Es sind mässige Ansprüche, die hier formuliert werden. Mit viel gutem Willen als mutig bezeichnen kann man allenfalls Camerons Forderung, den Zugang von EU-Ausländern zum britischen Sozialstaat einzuschränken. Doch auch damit sollte die EU leben können: Die Personenfreizügigkeit, eines ihrer Grundprinzipien, bliebe unangetastet. Und dass die Vergabe gewisser Sozialleistungen an die Bürger deutlich ärmerer Länder bei gleichzeitiger Niederlassungsfreiheit auf Dauer schlicht nicht aufrechterhalten werden kann, ist eine nüchterne Überlegung, die auch in Brüssel für jeden nachvollziehbar sein sollte.
Ist die EU klug, kommt sie Cameron entgegen. Noch deutet allerdings wenig darauf hin: Einige der britischen Forderungen seien «hoch problematisch», liess sich die EU-Kommission vernehmen.

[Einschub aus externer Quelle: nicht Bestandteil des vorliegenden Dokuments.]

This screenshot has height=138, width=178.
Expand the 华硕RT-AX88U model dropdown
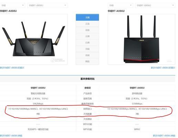click(x=47, y=5)
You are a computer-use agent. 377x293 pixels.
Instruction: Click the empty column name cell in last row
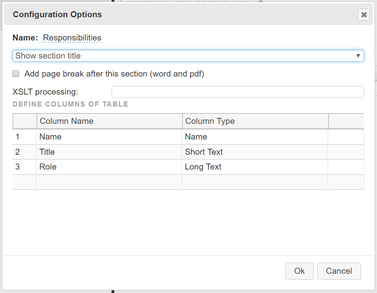tap(109, 182)
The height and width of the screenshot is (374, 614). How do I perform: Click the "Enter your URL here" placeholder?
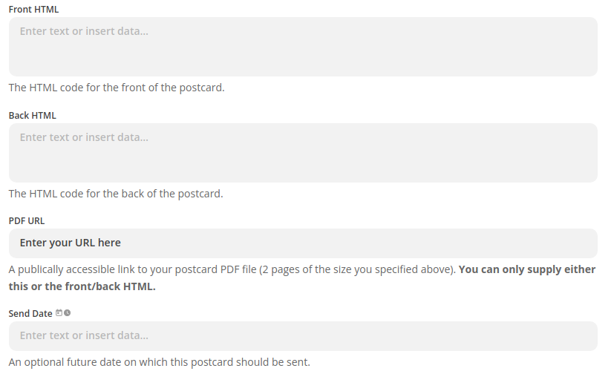click(x=71, y=243)
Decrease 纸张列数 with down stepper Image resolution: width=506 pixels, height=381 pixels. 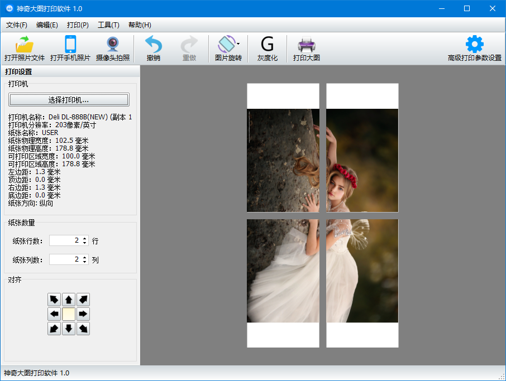(85, 262)
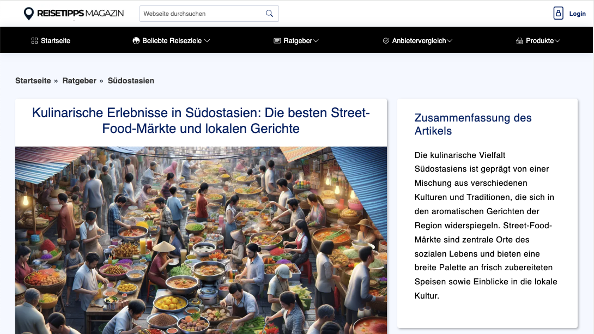Expand the Ratgeber navigation menu
This screenshot has width=594, height=334.
(297, 40)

EU-Parlamentspräsident Martin Schulz, der gern die Rolle des Grobians spielt, nannte Camerons Pläne «illegal» – als wäre die Forderung nach Änderung einer bestehenden Regelung bereits ein Verstoss gegen diese.
Was den Brüsseler Funktionären zu denken geben sollte: In vielen Fragen, etwa wenn es um die Kompetenzen der EU und die der nationalstaatlichen Parlamente, aber auch um Einwanderungspolitik geht, unterstützt die Bevölkerung auch auf dem Kontinent mehrheitlich eher Cameron als die Brüsseler Kommission, das zeigen Umfragen, die der EU-kritische Thinktank Open Europe veröffentlicht hat. Manch nationalstaatlicher Regierungschef sieht es denn auch anders als Schulz oder Tusk: Camerons Auslegeordnung sei «eine gute Basis für Verhandlungen», schrieb der dänische Premier Lars Løkke Rasmussen.
Für Europa wäre ein Austritt Grossbritanniens womöglich schlimmer als für die Briten: In diesem Fall würde man sich rasch arrangieren, so wie man es ja auch mit der Schweiz getan hat, zu wichtig ist für beide Seiten der Freihandel zwischen dem Kontinent und dem Königreich. Der Schaden für die britische Wirtschaft hielte sich also in Grenzen. Der EU aber würde in ihren Reihen künftig ein Anwalt des Machbaren fehlen, der die Europäer vor allzu kühnen Plänen der Eurokraten schützen würde. Vielleicht ist es ja ausgerechnet David Cameron, der mit britischem Pragmatismus die europäische Idee vor der real existierenden EU retten kann.